Kernel regression using polynomial kernel

Here we provide an example of input file to perform kernel noise ML (KNML) fit for W. The relevant files are provided in examples/kernel_poly_w_bso4.

For the models like kernel are performed using ml_type=1. However, any kernel fit requires one pre-processing step, which actually are two :). Here are listed all three:

  1. perfrom a LML fit with the same descriptor that you intend to perform kernel fit: ml_type=0

  2. get the representative environements from your databases:ml_type=-2. Those atomic environements will define your kernel.

  3. perform the kernel fit: ml_type=1.

Note

All these steps should be run in the same directory. Lets take, one by one.

Problem: we want a kernel fit based on BSO4 descriptor, for W.

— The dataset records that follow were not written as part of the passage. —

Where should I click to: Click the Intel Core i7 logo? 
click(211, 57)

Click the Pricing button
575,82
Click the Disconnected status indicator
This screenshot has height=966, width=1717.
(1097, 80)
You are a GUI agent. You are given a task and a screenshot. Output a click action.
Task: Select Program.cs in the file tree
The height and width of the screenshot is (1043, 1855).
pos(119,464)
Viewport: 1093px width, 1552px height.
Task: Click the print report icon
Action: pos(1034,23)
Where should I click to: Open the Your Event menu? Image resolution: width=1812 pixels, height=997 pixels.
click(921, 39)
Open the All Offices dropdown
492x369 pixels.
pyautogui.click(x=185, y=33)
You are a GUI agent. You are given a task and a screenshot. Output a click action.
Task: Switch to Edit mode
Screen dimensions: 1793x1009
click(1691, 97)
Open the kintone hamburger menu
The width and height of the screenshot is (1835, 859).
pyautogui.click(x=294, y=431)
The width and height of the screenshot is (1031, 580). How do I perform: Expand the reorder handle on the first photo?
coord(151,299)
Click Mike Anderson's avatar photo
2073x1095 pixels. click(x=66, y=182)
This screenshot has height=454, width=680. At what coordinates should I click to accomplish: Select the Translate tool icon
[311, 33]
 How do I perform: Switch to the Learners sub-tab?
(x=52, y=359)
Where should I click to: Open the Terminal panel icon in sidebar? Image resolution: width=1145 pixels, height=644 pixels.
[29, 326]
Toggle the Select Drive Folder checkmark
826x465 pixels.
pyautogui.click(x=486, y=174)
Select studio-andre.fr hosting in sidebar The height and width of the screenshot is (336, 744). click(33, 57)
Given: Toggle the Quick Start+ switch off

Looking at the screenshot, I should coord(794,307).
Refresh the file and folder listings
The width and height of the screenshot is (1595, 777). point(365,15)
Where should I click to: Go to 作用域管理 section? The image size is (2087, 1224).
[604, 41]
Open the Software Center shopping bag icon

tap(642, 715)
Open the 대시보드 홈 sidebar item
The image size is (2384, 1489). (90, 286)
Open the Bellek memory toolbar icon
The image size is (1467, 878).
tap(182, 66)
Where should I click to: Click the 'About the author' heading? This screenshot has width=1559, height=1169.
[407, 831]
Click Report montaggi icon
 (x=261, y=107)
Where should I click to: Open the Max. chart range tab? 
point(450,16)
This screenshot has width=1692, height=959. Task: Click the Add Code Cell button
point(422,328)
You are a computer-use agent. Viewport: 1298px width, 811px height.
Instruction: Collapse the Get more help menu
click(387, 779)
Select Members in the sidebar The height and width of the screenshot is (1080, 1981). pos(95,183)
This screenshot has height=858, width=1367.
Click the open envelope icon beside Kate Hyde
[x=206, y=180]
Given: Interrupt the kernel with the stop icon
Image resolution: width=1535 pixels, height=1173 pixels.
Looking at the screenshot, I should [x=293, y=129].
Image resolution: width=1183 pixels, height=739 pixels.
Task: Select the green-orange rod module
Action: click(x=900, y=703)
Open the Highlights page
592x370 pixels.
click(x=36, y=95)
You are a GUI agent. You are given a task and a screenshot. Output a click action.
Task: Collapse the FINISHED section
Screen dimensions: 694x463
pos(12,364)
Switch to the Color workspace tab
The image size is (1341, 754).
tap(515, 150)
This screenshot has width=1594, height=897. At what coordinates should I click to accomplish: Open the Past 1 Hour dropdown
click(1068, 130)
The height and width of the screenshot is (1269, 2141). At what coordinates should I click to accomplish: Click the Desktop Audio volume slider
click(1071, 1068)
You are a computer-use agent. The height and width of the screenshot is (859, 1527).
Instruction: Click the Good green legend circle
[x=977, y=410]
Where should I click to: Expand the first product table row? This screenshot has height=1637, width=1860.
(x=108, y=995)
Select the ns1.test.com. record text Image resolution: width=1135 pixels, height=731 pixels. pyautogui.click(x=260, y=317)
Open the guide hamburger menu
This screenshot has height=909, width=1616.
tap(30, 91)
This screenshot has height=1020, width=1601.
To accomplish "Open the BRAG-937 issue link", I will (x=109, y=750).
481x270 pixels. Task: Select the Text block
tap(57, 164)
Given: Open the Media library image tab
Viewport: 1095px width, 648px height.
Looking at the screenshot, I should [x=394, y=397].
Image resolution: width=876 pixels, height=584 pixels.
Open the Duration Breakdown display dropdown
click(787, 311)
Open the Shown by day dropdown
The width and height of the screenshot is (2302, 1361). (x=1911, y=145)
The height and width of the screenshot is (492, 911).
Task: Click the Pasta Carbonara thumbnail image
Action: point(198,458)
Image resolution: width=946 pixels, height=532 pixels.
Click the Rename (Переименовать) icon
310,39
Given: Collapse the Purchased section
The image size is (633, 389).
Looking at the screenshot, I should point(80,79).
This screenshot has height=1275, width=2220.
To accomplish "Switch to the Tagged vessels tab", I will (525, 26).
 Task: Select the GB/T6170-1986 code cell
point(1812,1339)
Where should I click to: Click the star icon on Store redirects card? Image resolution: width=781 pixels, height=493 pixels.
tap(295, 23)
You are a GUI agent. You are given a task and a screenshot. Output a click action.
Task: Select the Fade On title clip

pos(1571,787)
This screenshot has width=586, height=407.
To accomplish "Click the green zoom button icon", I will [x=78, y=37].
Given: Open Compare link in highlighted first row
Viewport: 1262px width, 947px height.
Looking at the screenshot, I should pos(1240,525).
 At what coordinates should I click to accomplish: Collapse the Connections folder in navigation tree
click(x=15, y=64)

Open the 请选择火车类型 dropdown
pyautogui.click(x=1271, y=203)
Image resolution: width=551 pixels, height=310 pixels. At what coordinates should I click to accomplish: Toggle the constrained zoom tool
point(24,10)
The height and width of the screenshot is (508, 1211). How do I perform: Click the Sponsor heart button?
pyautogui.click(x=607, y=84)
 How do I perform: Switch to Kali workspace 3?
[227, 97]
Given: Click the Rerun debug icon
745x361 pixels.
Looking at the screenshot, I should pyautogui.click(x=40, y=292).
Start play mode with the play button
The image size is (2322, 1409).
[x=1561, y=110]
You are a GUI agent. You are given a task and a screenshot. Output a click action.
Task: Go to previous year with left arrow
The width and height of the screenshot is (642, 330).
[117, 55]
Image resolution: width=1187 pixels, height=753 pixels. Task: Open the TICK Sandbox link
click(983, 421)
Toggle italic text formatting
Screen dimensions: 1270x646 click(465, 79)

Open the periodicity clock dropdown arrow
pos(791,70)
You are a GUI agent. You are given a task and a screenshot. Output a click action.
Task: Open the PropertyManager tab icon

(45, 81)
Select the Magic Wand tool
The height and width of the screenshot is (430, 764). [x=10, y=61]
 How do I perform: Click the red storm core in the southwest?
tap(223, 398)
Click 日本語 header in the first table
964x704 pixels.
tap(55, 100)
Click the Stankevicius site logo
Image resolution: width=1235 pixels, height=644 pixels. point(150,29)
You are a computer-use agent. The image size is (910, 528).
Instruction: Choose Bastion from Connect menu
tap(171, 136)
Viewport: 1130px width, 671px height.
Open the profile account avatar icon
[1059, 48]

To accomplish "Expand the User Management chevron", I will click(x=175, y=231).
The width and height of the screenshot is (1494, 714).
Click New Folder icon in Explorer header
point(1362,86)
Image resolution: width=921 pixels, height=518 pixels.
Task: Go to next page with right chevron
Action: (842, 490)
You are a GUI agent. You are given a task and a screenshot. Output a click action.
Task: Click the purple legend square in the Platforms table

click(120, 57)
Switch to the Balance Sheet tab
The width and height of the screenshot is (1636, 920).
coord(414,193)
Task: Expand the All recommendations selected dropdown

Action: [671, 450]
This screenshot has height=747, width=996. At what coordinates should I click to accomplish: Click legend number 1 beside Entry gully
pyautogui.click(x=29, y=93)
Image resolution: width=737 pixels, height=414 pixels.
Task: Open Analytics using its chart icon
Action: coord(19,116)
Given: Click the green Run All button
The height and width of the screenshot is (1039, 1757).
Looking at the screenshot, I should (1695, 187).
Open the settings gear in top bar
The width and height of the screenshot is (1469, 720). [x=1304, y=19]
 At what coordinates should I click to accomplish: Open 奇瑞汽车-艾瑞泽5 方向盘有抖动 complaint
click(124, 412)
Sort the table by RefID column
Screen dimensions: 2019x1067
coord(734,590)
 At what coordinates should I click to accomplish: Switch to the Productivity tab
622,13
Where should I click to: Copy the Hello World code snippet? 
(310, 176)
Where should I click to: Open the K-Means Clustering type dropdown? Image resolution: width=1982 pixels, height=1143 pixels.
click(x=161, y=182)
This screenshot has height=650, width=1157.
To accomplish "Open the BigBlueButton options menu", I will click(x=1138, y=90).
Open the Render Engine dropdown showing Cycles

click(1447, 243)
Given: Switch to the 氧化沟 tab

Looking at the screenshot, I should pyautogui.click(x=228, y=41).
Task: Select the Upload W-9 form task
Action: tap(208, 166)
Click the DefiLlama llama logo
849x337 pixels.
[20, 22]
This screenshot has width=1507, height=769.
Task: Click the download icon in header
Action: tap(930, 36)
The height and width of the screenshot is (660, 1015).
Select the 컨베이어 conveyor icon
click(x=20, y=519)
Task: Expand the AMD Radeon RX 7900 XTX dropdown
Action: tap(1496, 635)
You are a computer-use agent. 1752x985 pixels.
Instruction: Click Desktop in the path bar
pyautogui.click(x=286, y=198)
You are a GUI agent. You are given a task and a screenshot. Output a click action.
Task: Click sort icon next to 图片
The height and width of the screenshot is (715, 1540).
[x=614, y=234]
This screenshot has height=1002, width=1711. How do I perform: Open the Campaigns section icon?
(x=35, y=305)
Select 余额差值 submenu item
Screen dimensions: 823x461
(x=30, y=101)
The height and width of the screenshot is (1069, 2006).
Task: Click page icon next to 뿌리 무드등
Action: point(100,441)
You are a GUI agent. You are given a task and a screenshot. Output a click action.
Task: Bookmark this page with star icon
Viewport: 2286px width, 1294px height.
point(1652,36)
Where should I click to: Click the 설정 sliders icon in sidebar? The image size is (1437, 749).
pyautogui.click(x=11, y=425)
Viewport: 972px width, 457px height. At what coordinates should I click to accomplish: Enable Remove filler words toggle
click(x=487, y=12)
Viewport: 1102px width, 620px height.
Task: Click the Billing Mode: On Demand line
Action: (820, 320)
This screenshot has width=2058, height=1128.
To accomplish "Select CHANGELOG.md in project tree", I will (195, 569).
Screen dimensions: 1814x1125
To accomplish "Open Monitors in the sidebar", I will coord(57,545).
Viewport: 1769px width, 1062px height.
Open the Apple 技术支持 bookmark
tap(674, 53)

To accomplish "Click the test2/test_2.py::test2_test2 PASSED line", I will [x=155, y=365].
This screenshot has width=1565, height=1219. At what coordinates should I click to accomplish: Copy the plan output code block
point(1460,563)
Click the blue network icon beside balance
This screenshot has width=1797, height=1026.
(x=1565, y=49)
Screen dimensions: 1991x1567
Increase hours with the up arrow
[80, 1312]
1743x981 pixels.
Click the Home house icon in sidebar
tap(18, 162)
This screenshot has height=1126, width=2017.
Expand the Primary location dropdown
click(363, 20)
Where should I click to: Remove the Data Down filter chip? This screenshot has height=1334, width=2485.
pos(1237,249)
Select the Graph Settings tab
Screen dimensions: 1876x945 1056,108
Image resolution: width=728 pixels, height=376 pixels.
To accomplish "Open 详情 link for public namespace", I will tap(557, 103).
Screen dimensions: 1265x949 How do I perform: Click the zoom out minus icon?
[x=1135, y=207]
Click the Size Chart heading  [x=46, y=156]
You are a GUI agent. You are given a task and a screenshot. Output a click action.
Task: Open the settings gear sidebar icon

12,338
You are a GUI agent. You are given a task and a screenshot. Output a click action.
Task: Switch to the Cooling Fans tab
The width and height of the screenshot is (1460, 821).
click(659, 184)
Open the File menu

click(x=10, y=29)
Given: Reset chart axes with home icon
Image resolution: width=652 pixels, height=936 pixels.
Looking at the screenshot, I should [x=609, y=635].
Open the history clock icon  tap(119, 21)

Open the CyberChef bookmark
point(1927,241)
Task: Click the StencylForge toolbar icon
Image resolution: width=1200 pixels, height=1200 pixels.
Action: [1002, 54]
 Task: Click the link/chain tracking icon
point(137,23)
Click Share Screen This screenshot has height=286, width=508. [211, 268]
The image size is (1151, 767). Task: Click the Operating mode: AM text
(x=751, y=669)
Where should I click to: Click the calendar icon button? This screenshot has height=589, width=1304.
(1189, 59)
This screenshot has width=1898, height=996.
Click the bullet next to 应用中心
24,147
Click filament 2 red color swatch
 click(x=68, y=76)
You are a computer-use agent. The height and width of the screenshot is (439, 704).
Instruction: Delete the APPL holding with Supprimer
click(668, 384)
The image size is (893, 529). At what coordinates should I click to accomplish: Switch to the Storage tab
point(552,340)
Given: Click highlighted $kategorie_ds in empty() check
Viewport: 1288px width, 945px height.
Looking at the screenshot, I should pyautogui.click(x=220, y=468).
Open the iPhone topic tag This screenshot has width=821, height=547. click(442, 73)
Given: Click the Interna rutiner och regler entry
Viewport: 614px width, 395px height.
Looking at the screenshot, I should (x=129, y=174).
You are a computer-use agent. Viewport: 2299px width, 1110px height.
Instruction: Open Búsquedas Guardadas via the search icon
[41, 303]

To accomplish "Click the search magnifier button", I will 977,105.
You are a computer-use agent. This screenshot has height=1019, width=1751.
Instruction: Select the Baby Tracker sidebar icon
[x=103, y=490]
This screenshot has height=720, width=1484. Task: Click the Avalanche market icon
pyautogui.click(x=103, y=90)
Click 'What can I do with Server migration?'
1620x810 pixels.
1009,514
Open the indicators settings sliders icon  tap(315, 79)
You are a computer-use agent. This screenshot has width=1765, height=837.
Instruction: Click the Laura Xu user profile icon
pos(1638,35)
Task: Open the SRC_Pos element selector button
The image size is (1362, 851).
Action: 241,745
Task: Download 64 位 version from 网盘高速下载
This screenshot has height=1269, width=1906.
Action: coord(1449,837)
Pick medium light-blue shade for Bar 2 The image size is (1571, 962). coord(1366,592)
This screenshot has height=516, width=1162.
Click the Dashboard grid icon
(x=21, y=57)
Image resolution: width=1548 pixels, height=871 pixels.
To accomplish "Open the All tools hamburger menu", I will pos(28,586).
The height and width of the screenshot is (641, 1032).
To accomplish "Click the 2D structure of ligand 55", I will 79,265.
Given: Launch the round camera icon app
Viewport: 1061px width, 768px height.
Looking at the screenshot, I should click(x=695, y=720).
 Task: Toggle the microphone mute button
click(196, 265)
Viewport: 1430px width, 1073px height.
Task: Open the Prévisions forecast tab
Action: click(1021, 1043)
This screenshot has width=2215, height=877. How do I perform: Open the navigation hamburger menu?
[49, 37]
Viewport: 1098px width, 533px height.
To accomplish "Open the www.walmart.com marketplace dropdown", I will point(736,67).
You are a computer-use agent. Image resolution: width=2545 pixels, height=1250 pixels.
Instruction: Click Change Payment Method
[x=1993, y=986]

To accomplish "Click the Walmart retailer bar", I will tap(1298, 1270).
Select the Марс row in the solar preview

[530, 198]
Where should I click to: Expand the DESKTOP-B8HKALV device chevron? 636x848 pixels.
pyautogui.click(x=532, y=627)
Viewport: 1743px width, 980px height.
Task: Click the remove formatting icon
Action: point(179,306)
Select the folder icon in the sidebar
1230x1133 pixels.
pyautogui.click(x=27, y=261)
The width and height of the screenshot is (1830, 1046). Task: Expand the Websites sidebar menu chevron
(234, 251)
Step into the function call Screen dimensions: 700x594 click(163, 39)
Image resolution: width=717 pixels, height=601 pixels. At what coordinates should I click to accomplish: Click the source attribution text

The input of each step are stored in vacancy.ml_01, vacancy.ml_02 and vacancy.ml_03 files. At each step please copy all of them in vacancy.ml

1. LML fit Typical ml file vacancy.ml_01 file:

&input_ml
debug=.false.


!ML model
ml_type=0               !set 0 to perform the fit using basis functions
mld_order=1            !set 1 for linear regression
mld_fit_type=4         !lapack full SVD with rank estimation
desc_forces=.true.      !set true to fit the forces

!Define your system
fix_no_of_elements=1    !the number of chemical species in the system
chemical_elements=" W " !the system composition, ordered as in DB files

!Descriptor settings
r_cut=4.7d0             !set the cutoff distace Rc
descriptor_type=9       !set 9 for bispectrum SO4
j_max=4.0               !angular moment for bispectrum SO4

&end

2. Selection of kernel points The selection in this example is done using MCD/Mahalanobis distance. You should define the classes that define the MCD class and the exponent Please note: ml_type=-2 and write_kernel_matrix=.true. The content of the file vacancy.ml_02

&input_ml
debug=.false.

!ML model
ml_type=-2                 !set -2 to perform kernel selection
mld_order=1               !set 1 for linear regression
mld_fit_type=4            !lapack full SVD with rank estimation
desc_forces=.true.         !set true to fit the forces

!Define your system
fix_no_of_elements=1       !the number of chemical species in the system
chemical_elements=" W "    !the system composition, ordered as in DB files

!Descriptor settings
r_cut=4.7d0                !set the cutoff distace Rc
descriptor_type=9          !set 9 for bispectrum SO4
j_max=4.0                  !angular moment for bispectrum SO4

!Kernel dump settings
write_kernel_matrix=.true. !write or not the selected kernel.
n_pca=3                    !set 3 (default)
classes_for_mcd="07 08 13" !classes used for the MCD reference.

!Choose the classes more close to the bulk, MD bulk, deformed bulk etc
power_mcd=0.05d0           !exponent used for the grid of selction of kernel.
np_kernel_ref=1000         !number of proposed points in the MCD class
np_kernel_full=4000        !number of points outside the MCD class
kernel_dump=2              !set 2 for MCD/MAHALANOBIS
&end

3. kernel fit.

Just change in previous ml file: ml_type=1 and write_kernel_matrix=.false. and set the characteristic of kernel. Let’s look to the vacancy.ml_03 file.

&input_ml
debug=.false.

!ML model
ml_type=1                  !set 1 to perform kernel fit
mld_order=1               !set 1 for linear regression
mld_fit_type=4            !lapack full SVD with rank estimation
desc_forces=.true.         !set true to fit the forces

!Define your system
fix_no_of_elements=1       !the number of chemical species in the system
chemical_elements=" W "    !the system composition, ordered as in DB files

!Descriptor settings
r_cut=4.7d0                !set the cutoff distace Rc
descriptor_type=9          !set 9 for bispectrum SO4
j_max=4.0                  !angular moment for bispectrum SO4

!Kernel dump settings
write_kernel_matrix=.false. !write or not the selected kernel.!set 3 (default)
n_pca=3                    !set 3 (default)
classes_for_mcd="07 08 13" !classes used for the MCD reference.

!Choose the classes more close to the bulk, MD bulk, deformed bulk etc
power_mcd=0.05d0           !exponent used for the grid of selction of kernel.
np_kernel_ref=1000         !number of proposed points in the MCD class
np_kernel_full=4000        !number of points outside the MCD class
kernel_dump=3              !set 3 dump by MCD/MAHALANOBIS

!Kernel settings
kernel_type=4              !set 4 for polynomial kernel.
kernel_power=4             !order of polynomial kernel
length_kernel=0.05         !hyperparameter, test more!
sigma_kernel=0.d0          !hyperparameter, set 0 in milady

&end